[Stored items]
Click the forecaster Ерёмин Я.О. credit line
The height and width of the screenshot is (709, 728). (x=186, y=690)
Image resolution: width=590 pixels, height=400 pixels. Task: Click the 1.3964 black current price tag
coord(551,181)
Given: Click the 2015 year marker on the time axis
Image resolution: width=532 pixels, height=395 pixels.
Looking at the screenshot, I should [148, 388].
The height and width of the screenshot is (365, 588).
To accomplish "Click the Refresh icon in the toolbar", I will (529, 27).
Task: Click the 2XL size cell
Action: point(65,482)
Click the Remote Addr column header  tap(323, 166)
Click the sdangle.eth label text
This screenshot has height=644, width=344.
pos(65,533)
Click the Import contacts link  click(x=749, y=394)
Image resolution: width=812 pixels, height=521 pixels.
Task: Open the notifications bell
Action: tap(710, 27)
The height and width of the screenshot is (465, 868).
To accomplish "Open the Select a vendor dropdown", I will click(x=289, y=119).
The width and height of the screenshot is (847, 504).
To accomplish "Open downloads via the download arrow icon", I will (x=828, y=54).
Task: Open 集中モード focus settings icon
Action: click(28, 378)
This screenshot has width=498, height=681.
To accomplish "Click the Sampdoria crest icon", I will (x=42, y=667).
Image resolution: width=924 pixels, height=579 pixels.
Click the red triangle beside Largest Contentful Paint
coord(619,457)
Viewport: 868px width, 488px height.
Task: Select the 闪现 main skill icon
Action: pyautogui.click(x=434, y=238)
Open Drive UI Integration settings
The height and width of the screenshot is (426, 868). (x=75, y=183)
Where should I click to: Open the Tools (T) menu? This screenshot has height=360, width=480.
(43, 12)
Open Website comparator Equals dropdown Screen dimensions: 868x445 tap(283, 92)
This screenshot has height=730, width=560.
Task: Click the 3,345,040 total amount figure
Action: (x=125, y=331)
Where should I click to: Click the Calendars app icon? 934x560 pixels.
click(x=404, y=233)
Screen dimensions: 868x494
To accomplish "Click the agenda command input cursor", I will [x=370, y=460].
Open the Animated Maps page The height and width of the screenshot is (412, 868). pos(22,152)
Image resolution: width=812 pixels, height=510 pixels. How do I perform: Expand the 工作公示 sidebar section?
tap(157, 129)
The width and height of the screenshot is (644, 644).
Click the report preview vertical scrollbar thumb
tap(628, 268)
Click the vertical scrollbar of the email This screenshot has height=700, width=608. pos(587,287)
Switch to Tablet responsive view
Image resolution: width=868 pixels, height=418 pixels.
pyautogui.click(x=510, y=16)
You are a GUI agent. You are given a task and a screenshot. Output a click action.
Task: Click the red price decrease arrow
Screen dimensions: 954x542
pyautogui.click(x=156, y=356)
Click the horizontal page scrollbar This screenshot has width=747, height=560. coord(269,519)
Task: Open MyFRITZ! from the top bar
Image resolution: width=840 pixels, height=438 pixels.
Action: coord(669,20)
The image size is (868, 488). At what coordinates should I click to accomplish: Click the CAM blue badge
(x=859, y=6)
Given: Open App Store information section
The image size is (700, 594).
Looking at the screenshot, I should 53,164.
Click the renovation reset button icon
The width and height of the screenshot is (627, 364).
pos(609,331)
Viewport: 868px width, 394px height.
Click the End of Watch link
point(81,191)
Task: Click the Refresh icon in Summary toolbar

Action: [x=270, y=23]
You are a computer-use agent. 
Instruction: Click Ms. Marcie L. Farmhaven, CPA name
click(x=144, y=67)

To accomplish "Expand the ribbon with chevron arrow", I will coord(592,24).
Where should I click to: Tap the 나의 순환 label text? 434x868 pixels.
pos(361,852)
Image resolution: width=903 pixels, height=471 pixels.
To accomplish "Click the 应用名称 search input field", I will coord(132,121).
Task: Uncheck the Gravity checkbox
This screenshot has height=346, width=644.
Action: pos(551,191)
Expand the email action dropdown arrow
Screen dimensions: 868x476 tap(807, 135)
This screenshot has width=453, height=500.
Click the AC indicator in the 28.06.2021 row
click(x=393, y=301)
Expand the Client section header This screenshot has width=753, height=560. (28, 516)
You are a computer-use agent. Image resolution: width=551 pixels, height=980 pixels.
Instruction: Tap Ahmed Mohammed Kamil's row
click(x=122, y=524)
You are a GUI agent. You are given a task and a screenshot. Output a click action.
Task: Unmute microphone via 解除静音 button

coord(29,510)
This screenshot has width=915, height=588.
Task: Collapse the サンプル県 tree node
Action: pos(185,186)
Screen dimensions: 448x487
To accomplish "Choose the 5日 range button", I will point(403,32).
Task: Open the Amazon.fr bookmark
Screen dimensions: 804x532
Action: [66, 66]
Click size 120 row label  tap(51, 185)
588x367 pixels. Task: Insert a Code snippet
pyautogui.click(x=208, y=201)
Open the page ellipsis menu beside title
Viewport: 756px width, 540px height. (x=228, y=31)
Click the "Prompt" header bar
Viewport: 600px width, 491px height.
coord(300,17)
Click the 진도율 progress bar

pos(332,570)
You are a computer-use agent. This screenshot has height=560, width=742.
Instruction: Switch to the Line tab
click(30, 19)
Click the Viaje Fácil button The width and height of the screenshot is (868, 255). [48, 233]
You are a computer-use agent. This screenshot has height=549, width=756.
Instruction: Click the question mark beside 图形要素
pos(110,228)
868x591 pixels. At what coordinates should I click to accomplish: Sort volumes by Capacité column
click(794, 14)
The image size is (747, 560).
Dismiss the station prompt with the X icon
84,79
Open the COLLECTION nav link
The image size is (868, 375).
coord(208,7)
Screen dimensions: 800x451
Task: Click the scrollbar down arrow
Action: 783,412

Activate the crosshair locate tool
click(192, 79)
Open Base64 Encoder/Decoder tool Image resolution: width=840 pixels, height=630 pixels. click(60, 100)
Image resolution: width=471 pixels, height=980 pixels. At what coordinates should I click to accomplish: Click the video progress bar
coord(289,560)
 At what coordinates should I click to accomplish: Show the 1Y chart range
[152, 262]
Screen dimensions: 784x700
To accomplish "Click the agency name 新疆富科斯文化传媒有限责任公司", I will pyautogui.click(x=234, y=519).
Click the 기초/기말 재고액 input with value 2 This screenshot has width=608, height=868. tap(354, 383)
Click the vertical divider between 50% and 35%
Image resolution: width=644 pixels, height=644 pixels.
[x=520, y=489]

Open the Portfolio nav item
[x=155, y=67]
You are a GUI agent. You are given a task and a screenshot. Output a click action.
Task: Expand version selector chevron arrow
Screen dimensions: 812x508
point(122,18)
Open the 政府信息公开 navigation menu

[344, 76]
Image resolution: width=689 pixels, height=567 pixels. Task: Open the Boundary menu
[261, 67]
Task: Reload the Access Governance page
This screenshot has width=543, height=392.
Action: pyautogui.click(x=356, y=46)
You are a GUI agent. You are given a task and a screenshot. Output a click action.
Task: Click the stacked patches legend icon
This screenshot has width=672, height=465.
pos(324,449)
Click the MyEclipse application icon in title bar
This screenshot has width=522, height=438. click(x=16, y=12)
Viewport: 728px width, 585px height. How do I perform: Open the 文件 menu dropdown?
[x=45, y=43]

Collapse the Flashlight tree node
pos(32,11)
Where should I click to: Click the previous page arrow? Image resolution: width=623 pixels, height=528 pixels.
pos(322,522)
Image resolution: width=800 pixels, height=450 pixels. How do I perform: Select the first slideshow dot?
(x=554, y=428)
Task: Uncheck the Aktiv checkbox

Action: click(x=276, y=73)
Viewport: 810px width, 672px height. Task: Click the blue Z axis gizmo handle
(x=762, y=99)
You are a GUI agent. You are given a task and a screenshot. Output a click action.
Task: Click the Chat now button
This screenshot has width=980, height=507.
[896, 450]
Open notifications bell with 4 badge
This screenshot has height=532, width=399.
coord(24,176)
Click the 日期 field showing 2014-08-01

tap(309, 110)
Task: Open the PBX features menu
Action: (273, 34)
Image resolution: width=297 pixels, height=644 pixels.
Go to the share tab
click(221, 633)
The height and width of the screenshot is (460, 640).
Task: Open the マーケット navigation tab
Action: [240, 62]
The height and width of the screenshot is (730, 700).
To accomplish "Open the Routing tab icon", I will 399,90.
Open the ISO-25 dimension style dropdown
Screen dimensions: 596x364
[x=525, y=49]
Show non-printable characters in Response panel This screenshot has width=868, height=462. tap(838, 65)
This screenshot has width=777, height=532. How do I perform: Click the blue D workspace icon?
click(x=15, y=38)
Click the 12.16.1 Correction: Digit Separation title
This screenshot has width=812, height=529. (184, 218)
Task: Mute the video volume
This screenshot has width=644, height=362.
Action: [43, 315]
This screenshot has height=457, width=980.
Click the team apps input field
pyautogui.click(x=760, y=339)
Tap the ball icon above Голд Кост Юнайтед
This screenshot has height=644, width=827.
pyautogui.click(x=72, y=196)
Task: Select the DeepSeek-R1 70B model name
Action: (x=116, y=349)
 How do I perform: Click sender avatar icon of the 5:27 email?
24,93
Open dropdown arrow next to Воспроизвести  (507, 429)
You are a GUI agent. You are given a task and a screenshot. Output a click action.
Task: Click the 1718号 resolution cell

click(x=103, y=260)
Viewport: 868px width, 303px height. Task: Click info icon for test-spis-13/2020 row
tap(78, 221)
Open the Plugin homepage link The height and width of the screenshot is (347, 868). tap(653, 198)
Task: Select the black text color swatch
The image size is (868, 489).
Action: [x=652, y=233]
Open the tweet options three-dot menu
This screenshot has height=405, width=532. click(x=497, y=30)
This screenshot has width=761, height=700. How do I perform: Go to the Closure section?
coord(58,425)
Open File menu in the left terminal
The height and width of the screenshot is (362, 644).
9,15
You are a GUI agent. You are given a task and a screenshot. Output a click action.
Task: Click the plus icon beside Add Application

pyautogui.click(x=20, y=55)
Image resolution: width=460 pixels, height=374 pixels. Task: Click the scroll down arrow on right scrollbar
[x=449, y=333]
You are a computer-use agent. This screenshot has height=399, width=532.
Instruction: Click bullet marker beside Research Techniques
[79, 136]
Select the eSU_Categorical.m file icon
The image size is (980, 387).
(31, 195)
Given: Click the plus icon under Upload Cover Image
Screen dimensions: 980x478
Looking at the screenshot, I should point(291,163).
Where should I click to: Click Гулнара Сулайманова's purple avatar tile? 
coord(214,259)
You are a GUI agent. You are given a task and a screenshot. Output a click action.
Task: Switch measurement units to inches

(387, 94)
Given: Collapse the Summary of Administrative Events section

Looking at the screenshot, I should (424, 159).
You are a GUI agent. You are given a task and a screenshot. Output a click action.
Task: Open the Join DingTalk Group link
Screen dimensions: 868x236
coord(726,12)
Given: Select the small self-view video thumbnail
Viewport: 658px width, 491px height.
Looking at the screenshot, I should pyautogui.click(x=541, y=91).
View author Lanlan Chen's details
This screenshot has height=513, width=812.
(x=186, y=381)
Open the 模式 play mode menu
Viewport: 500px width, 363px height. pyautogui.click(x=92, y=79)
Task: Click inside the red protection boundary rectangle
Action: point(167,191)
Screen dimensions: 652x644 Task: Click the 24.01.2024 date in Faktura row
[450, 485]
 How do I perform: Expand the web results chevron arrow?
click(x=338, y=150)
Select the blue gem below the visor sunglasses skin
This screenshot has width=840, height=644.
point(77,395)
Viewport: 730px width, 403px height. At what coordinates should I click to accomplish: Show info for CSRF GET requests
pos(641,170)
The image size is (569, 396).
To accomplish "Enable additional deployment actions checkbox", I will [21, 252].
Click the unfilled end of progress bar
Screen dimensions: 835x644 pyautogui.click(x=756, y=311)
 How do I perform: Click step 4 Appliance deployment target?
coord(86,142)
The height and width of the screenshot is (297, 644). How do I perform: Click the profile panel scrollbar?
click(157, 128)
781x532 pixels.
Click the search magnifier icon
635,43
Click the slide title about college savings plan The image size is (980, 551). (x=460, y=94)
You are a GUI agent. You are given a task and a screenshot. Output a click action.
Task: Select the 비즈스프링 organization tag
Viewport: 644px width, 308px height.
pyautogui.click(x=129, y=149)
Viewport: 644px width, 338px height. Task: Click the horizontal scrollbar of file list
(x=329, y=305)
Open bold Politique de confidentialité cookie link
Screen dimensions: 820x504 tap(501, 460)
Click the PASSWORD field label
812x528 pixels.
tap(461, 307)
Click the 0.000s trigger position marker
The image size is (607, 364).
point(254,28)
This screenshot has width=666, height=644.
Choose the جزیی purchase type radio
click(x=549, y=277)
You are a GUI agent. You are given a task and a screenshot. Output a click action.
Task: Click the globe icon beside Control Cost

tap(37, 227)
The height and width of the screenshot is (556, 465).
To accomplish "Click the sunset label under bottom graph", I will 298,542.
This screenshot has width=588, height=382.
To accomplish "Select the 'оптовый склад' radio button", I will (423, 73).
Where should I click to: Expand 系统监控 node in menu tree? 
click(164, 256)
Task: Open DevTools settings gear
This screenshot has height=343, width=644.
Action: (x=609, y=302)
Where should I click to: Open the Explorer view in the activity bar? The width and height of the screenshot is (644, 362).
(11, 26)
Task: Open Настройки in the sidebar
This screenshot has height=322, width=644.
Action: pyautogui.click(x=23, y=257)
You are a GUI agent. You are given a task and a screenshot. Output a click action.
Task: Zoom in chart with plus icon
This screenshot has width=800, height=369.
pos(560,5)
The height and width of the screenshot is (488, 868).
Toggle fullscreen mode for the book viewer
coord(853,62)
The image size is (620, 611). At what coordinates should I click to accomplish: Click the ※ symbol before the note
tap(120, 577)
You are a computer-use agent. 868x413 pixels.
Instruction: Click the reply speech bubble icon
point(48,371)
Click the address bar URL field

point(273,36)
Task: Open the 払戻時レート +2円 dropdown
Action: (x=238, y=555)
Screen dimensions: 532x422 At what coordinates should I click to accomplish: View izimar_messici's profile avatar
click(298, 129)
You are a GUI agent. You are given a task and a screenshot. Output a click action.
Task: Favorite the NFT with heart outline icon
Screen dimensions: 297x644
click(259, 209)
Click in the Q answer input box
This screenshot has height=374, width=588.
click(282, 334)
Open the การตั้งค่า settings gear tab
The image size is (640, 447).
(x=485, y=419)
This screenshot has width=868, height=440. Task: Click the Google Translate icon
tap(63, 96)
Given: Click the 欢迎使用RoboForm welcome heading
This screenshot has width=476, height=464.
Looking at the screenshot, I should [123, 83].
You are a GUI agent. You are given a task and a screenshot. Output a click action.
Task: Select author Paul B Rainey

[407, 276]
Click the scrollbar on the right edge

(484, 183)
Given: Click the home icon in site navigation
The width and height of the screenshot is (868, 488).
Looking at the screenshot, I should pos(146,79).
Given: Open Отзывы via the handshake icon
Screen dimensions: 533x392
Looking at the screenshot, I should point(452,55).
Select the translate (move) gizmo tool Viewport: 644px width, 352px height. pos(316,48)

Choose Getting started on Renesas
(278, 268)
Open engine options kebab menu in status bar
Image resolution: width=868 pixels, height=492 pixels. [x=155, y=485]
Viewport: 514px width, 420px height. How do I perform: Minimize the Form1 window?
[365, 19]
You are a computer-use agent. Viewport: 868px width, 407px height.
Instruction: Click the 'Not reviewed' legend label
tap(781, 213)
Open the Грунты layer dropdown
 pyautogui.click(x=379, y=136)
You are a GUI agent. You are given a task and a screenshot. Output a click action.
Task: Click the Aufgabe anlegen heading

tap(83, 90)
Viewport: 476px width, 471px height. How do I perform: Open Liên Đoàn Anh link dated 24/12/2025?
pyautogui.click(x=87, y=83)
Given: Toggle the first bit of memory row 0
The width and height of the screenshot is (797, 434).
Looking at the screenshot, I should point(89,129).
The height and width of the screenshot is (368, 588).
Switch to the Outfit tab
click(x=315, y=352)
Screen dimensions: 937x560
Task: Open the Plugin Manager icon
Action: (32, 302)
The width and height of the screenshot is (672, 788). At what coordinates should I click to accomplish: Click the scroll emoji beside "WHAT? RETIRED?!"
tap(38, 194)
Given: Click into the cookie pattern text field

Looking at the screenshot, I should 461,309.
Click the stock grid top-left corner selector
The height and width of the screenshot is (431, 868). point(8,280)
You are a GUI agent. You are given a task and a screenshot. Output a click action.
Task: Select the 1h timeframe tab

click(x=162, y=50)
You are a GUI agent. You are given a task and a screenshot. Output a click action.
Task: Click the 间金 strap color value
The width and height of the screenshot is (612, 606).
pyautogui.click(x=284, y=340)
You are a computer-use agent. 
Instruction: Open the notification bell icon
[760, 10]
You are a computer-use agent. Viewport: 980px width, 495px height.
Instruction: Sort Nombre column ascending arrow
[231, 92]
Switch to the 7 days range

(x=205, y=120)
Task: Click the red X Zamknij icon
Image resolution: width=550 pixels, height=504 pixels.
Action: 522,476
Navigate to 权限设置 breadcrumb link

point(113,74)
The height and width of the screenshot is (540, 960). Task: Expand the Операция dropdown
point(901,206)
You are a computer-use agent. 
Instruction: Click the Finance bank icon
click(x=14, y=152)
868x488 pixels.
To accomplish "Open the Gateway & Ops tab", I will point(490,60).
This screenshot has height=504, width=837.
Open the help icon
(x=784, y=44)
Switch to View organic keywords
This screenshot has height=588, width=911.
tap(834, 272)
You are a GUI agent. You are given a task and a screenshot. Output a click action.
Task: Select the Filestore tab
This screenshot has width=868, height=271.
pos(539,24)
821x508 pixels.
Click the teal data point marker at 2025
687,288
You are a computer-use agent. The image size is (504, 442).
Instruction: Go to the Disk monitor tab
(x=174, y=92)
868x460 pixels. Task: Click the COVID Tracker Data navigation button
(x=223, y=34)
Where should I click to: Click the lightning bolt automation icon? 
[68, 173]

TASK STATEMENT | With the line that has "Task: Click the Chat now button" as the first and the line that has "The height and width of the screenshot is (730, 700)." as the last, repeat exactly that run of lines above and no more.

SOLUTION TO THIS PROBLEM |
Task: Click the Chat now button
This screenshot has width=980, height=507.
[896, 450]
Open notifications bell with 4 badge
This screenshot has height=532, width=399.
coord(24,176)
Click the 日期 field showing 2014-08-01

tap(309, 110)
Task: Open the PBX features menu
Action: (273, 34)
Image resolution: width=297 pixels, height=644 pixels.
Go to the share tab
click(221, 633)
The height and width of the screenshot is (460, 640).
Task: Open the マーケット navigation tab
Action: [240, 62]
The height and width of the screenshot is (730, 700).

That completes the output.